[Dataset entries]
>>>>>

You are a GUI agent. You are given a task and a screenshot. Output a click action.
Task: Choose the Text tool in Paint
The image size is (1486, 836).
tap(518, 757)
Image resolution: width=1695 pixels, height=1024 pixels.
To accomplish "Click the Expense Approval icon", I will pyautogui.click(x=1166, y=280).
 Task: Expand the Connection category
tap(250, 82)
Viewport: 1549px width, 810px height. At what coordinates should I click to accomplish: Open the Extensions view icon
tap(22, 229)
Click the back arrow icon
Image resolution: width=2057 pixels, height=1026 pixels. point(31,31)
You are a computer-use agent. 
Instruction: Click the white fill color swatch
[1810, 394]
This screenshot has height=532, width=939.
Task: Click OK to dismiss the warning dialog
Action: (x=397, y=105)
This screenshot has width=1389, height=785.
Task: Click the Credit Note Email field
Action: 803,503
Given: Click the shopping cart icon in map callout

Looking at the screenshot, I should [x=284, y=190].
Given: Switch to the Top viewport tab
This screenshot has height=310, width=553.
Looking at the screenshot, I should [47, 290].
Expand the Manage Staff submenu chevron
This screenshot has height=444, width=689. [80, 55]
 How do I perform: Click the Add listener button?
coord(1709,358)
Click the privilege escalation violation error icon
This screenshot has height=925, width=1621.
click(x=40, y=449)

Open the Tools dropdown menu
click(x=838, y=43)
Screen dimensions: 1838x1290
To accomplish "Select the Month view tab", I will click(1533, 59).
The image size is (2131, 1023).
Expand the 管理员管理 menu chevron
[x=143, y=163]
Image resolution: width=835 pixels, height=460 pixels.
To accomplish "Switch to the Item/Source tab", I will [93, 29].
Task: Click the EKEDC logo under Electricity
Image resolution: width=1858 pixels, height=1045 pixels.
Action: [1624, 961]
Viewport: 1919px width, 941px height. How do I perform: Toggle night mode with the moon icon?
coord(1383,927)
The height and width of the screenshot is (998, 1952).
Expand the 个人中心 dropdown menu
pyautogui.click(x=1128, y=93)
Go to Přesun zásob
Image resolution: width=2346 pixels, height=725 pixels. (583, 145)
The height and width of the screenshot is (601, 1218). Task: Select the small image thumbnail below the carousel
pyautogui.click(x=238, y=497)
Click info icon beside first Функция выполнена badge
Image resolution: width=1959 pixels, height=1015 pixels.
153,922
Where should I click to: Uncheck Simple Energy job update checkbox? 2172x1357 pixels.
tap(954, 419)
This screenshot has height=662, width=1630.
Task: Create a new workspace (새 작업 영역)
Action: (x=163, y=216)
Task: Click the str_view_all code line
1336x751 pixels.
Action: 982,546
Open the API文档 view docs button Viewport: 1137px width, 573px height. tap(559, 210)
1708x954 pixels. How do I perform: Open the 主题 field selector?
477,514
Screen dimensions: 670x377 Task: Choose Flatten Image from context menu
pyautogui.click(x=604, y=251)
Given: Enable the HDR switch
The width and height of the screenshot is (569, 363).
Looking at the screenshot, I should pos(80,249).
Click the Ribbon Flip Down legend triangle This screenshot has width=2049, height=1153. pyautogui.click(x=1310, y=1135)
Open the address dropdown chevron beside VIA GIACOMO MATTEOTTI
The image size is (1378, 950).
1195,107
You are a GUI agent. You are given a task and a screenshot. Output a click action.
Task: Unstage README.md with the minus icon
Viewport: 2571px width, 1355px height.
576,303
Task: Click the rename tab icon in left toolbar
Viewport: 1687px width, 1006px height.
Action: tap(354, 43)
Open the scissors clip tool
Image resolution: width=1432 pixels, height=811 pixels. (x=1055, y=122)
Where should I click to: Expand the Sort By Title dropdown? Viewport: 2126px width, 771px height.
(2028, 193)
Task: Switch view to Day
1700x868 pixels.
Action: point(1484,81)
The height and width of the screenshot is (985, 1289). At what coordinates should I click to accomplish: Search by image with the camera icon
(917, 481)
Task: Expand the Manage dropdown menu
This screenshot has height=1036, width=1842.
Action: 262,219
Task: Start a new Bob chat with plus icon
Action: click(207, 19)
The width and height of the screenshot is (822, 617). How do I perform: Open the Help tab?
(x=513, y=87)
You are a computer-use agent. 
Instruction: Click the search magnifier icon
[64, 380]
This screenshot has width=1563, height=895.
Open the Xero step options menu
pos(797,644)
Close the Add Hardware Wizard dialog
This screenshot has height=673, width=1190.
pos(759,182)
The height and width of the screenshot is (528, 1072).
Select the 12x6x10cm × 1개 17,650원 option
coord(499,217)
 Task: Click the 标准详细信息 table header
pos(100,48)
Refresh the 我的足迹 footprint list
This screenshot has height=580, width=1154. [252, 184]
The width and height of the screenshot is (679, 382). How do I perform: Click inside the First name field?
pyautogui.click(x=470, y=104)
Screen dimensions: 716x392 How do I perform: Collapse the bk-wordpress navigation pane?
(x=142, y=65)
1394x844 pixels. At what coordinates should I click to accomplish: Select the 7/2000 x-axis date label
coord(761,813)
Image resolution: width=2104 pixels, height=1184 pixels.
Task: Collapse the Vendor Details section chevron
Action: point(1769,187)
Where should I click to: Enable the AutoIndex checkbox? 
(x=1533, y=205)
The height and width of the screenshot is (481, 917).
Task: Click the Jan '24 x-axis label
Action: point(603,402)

<<<<<

Word for word, copy out the data.

You are a GUI agent. You are given a task and a screenshot. Output a click action.
Task: Choose the Text tool in Paint
The image size is (1486, 836).
tap(518, 757)
Image resolution: width=1695 pixels, height=1024 pixels.
To accomplish "Click the Expense Approval icon", I will pyautogui.click(x=1166, y=280).
 Task: Expand the Connection category
tap(250, 82)
Viewport: 1549px width, 810px height. At what coordinates should I click to accomplish: Open the Extensions view icon
tap(22, 229)
Click the back arrow icon
Image resolution: width=2057 pixels, height=1026 pixels. point(31,31)
You are a computer-use agent. 
Instruction: Click the white fill color swatch
[1810, 394]
This screenshot has height=532, width=939.
Task: Click OK to dismiss the warning dialog
Action: (x=397, y=105)
This screenshot has width=1389, height=785.
Task: Click the Credit Note Email field
Action: 803,503
Given: Click the shopping cart icon in map callout

Looking at the screenshot, I should [x=284, y=190].
Given: Switch to the Top viewport tab
This screenshot has height=310, width=553.
Looking at the screenshot, I should [47, 290].
Expand the Manage Staff submenu chevron
This screenshot has height=444, width=689. [80, 55]
 How do I perform: Click the Add listener button?
coord(1709,358)
Click the privilege escalation violation error icon
This screenshot has height=925, width=1621.
click(x=40, y=449)

Open the Tools dropdown menu
click(x=838, y=43)
Screen dimensions: 1838x1290
To accomplish "Select the Month view tab", I will click(1533, 59).
The image size is (2131, 1023).
Expand the 管理员管理 menu chevron
[x=143, y=163]
Image resolution: width=835 pixels, height=460 pixels.
To accomplish "Switch to the Item/Source tab", I will [93, 29].
Task: Click the EKEDC logo under Electricity
Image resolution: width=1858 pixels, height=1045 pixels.
Action: [1624, 961]
Viewport: 1919px width, 941px height. How do I perform: Toggle night mode with the moon icon?
coord(1383,927)
The height and width of the screenshot is (998, 1952).
Expand the 个人中心 dropdown menu
pyautogui.click(x=1128, y=93)
Go to Přesun zásob
Image resolution: width=2346 pixels, height=725 pixels. (583, 145)
The height and width of the screenshot is (601, 1218). Task: Select the small image thumbnail below the carousel
pyautogui.click(x=238, y=497)
Click info icon beside first Функция выполнена badge
Image resolution: width=1959 pixels, height=1015 pixels.
153,922
Where should I click to: Uncheck Simple Energy job update checkbox? 2172x1357 pixels.
tap(954, 419)
This screenshot has height=662, width=1630.
Task: Create a new workspace (새 작업 영역)
Action: (x=163, y=216)
Task: Click the str_view_all code line
1336x751 pixels.
Action: 982,546
Open the API文档 view docs button Viewport: 1137px width, 573px height. tap(559, 210)
1708x954 pixels. How do I perform: Open the 主题 field selector?
477,514
Screen dimensions: 670x377 Task: Choose Flatten Image from context menu
pyautogui.click(x=604, y=251)
Given: Enable the HDR switch
The width and height of the screenshot is (569, 363).
Looking at the screenshot, I should pos(80,249).
Click the Ribbon Flip Down legend triangle This screenshot has width=2049, height=1153. pyautogui.click(x=1310, y=1135)
Open the address dropdown chevron beside VIA GIACOMO MATTEOTTI
The image size is (1378, 950).
1195,107
You are a GUI agent. You are given a task and a screenshot. Output a click action.
Task: Unstage README.md with the minus icon
Viewport: 2571px width, 1355px height.
576,303
Task: Click the rename tab icon in left toolbar
Viewport: 1687px width, 1006px height.
Action: tap(354, 43)
Open the scissors clip tool
Image resolution: width=1432 pixels, height=811 pixels. (x=1055, y=122)
Where should I click to: Expand the Sort By Title dropdown? Viewport: 2126px width, 771px height.
(2028, 193)
Task: Switch view to Day
1700x868 pixels.
Action: point(1484,81)
The height and width of the screenshot is (985, 1289). At what coordinates should I click to accomplish: Search by image with the camera icon
(917, 481)
Task: Expand the Manage dropdown menu
This screenshot has height=1036, width=1842.
Action: 262,219
Task: Start a new Bob chat with plus icon
Action: click(207, 19)
The width and height of the screenshot is (822, 617). How do I perform: Open the Help tab?
(x=513, y=87)
You are a computer-use agent. 
Instruction: Click the search magnifier icon
[64, 380]
This screenshot has width=1563, height=895.
Open the Xero step options menu
pos(797,644)
Close the Add Hardware Wizard dialog
This screenshot has height=673, width=1190.
pos(759,182)
The height and width of the screenshot is (528, 1072).
Select the 12x6x10cm × 1개 17,650원 option
coord(499,217)
 Task: Click the 标准详细信息 table header
pos(100,48)
Refresh the 我的足迹 footprint list
This screenshot has height=580, width=1154. [252, 184]
The width and height of the screenshot is (679, 382). How do I perform: Click inside the First name field?
pyautogui.click(x=470, y=104)
Screen dimensions: 716x392 How do I perform: Collapse the bk-wordpress navigation pane?
(x=142, y=65)
1394x844 pixels. At what coordinates should I click to accomplish: Select the 7/2000 x-axis date label
coord(761,813)
Image resolution: width=2104 pixels, height=1184 pixels.
Task: Collapse the Vendor Details section chevron
Action: point(1769,187)
Where should I click to: Enable the AutoIndex checkbox? 
(x=1533, y=205)
The height and width of the screenshot is (481, 917).
Task: Click the Jan '24 x-axis label
Action: point(603,402)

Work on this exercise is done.